* [Activity]
Each line in the entries that has the word "method" has to be copied.

* [Data for review]
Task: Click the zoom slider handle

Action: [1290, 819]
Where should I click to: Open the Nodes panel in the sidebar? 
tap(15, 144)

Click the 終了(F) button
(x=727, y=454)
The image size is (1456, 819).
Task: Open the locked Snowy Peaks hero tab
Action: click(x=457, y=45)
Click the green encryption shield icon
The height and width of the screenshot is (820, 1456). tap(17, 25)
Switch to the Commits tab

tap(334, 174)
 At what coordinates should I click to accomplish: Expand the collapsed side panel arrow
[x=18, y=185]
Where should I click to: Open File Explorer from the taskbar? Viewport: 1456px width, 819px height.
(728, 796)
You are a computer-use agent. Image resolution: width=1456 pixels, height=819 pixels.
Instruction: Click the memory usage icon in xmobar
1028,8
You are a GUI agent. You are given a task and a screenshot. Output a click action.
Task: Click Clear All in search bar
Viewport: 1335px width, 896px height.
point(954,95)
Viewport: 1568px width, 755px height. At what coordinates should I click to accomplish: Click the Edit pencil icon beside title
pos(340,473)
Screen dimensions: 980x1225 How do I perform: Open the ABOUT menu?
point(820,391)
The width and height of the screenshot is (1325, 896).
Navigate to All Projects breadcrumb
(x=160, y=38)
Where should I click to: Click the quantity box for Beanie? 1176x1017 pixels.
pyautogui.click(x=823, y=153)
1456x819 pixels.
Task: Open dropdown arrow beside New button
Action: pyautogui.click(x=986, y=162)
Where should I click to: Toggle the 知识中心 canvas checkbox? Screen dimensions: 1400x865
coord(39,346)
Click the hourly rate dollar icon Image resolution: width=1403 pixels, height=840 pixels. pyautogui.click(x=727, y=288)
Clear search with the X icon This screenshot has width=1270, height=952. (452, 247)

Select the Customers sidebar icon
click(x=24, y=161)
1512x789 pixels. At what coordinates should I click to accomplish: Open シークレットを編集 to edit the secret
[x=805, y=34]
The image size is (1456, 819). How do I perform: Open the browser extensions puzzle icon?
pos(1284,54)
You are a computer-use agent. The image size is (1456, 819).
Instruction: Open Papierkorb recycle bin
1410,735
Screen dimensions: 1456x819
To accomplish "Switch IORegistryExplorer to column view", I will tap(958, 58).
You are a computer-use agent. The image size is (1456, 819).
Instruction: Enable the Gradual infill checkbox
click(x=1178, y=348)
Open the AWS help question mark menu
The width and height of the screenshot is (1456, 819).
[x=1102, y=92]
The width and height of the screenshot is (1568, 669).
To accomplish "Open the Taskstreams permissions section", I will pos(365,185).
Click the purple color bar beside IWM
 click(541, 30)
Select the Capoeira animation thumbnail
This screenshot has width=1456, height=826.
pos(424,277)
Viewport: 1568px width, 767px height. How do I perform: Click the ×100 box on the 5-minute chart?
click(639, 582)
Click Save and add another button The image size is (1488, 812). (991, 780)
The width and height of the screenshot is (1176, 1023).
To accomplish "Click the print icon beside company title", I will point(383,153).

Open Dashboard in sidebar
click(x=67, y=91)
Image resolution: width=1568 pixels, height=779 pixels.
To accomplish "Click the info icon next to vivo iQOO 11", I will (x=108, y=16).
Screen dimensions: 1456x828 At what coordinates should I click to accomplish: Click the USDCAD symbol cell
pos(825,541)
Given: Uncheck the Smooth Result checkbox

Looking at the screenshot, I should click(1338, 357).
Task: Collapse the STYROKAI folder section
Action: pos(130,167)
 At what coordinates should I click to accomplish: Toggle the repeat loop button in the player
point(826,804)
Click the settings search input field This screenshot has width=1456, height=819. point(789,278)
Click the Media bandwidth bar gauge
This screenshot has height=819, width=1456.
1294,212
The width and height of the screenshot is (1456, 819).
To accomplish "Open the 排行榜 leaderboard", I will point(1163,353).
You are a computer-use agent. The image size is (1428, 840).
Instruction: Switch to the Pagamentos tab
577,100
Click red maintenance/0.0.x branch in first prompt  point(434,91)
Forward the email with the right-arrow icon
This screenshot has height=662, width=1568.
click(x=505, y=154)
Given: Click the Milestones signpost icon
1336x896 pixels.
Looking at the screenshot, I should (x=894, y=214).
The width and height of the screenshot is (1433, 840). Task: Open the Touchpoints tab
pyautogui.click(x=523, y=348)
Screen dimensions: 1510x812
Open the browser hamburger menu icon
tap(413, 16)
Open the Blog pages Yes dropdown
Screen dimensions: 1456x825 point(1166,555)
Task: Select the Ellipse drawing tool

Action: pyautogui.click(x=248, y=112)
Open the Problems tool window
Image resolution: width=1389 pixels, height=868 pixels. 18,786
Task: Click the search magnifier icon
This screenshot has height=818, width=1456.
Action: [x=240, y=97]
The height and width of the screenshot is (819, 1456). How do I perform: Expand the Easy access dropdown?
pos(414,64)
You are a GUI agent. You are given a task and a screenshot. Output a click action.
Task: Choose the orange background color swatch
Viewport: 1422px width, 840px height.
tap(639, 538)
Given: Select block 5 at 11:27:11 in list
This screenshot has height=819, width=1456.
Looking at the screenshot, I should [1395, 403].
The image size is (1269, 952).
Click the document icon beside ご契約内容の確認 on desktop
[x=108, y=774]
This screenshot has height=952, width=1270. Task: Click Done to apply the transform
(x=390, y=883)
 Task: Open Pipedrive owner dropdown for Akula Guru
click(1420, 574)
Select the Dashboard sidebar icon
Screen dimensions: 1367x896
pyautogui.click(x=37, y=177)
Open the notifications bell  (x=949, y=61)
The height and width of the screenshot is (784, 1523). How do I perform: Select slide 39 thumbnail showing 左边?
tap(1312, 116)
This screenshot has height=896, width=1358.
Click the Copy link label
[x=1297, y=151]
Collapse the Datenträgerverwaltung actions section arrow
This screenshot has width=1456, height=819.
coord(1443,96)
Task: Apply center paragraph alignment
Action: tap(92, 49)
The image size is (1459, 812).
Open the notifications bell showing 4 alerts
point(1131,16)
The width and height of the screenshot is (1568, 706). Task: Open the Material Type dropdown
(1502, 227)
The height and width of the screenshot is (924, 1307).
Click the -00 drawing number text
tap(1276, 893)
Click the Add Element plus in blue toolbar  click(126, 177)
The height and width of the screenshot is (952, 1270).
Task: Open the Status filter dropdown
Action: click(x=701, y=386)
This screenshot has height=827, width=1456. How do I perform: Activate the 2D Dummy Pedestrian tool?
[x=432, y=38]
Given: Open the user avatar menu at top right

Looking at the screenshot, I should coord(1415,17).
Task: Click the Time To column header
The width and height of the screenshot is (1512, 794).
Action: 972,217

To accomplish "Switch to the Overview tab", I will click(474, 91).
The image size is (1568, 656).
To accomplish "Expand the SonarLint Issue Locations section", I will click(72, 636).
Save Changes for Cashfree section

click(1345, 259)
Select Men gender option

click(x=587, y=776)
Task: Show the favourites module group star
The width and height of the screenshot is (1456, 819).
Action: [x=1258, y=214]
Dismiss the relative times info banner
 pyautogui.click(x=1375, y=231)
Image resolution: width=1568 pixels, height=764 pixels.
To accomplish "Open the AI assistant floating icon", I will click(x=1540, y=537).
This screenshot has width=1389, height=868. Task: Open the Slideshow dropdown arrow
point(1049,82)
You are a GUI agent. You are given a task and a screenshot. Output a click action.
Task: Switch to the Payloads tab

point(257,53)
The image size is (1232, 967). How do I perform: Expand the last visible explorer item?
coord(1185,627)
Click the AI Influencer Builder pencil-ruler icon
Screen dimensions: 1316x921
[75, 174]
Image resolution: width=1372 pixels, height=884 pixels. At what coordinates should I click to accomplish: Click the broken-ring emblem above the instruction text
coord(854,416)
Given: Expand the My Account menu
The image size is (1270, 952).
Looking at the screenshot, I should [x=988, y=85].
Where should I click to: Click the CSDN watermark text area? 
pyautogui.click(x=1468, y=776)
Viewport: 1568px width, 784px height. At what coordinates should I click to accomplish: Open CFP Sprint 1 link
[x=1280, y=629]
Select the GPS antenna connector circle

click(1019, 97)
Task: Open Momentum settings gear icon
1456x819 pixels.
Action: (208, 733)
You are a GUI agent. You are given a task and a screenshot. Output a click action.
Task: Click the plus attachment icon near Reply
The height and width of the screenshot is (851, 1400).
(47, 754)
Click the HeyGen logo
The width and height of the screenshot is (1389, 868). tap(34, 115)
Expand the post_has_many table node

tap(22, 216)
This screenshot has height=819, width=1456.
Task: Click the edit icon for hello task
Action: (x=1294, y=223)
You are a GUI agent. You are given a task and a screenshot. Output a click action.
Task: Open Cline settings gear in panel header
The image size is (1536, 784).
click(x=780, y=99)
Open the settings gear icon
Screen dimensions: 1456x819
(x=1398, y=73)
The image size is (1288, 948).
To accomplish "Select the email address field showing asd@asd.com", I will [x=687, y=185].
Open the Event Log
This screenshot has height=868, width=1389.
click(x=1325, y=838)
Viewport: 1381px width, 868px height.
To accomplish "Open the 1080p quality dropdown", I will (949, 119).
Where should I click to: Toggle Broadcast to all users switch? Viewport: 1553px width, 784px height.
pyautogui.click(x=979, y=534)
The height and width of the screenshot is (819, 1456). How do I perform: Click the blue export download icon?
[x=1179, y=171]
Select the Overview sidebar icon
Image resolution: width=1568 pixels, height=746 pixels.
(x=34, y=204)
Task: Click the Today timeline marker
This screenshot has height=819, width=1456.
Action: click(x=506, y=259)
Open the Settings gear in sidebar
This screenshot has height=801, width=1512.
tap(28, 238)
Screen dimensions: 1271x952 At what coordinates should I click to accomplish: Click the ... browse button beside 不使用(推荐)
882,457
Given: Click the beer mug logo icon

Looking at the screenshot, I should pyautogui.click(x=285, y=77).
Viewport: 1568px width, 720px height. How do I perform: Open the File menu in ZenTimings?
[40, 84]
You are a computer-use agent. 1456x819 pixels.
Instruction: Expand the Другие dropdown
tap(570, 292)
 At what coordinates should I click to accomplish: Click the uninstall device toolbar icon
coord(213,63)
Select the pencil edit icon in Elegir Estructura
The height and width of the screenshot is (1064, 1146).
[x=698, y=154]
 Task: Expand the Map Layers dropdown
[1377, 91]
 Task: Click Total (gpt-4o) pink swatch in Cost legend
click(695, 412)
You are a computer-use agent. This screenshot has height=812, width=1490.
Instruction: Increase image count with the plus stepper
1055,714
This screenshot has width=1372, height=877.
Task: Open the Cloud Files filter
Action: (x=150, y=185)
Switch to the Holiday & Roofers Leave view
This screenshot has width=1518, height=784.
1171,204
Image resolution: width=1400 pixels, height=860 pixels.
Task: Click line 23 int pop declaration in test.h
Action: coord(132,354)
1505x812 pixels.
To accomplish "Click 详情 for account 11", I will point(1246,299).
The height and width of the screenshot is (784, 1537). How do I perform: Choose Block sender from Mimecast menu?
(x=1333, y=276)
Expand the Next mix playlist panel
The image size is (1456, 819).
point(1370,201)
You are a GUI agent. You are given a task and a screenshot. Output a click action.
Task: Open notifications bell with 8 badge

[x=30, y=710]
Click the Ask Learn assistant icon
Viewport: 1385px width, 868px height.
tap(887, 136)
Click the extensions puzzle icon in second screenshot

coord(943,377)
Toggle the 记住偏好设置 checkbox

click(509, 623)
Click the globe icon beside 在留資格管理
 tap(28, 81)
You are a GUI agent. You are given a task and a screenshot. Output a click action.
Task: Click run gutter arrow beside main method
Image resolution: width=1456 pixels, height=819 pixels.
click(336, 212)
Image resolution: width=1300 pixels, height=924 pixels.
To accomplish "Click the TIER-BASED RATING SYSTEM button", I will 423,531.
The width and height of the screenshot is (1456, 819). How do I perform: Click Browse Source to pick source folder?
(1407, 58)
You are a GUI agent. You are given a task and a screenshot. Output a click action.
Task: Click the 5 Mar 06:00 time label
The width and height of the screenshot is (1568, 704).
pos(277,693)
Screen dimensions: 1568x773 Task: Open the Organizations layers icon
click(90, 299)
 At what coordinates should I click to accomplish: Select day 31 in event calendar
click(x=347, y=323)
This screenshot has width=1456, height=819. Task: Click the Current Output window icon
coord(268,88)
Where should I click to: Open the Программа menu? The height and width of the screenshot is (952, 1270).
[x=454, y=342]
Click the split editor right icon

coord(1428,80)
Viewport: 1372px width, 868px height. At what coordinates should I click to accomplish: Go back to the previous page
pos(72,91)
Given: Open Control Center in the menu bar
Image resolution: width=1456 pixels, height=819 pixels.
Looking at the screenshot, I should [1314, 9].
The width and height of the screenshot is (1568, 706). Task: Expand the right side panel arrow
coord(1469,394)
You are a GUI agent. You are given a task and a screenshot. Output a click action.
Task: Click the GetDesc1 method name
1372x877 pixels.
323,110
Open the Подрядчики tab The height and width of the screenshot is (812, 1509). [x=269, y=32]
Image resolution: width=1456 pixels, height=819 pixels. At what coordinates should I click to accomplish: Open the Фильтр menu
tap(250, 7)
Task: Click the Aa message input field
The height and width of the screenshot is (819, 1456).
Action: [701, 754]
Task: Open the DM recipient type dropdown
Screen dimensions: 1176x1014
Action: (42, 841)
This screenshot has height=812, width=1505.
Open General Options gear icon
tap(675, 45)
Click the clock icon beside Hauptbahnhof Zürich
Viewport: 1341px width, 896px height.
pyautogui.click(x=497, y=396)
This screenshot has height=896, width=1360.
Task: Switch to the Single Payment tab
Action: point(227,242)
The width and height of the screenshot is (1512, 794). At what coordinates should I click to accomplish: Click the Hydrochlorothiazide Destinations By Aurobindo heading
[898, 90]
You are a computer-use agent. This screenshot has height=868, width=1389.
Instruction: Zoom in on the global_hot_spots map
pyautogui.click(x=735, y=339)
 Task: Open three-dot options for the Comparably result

* [Problem solution]
Task: Click run gutter arrow beside main method
Task: Click the GetDesc1 method name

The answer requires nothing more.